[Dataset entries]
↓↓↓
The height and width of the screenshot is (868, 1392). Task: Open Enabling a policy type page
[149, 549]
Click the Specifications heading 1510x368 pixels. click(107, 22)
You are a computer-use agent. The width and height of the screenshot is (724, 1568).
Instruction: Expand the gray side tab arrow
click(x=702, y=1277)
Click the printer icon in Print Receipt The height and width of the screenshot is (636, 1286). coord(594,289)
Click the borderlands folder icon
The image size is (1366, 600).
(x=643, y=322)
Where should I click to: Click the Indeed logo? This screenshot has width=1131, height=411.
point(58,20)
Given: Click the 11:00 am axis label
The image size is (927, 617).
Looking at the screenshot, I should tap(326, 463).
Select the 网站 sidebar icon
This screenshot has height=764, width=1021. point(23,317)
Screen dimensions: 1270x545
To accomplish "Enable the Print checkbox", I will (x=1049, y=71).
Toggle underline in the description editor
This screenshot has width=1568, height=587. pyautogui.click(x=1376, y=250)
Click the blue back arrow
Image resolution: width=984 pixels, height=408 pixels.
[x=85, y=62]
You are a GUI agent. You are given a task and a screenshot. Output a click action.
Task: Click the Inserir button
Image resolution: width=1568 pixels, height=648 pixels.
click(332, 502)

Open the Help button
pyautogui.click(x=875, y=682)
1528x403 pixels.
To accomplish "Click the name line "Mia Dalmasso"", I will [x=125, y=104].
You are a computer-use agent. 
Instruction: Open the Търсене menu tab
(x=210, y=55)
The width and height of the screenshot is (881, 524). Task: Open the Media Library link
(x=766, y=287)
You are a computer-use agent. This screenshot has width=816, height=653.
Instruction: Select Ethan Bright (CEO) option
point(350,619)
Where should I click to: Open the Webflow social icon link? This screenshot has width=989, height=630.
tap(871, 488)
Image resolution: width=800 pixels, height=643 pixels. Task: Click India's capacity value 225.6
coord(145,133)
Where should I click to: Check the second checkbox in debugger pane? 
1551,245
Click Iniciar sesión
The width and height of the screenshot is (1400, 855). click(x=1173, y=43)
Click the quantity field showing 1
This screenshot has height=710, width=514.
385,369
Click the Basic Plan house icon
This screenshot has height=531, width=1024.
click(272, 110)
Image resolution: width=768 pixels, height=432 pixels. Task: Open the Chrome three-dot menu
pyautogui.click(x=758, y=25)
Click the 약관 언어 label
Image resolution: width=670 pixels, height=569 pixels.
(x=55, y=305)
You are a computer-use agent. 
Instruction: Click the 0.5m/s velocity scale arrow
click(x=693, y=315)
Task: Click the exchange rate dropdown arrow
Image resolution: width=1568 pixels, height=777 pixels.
↑↑↑
→ **Work task**: Only one span is to be repeated: the line with "Click the quantity field showing 1" through the final line of the entries above, word for word.

→ **Task solution**:
Click the quantity field showing 1
This screenshot has height=710, width=514.
385,369
Click the Basic Plan house icon
This screenshot has height=531, width=1024.
click(272, 110)
Image resolution: width=768 pixels, height=432 pixels. Task: Open the Chrome three-dot menu
pyautogui.click(x=758, y=25)
Click the 약관 언어 label
Image resolution: width=670 pixels, height=569 pixels.
(x=55, y=305)
You are a computer-use agent. 
Instruction: Click the 0.5m/s velocity scale arrow
click(x=693, y=315)
Task: Click the exchange rate dropdown arrow
Image resolution: width=1568 pixels, height=777 pixels.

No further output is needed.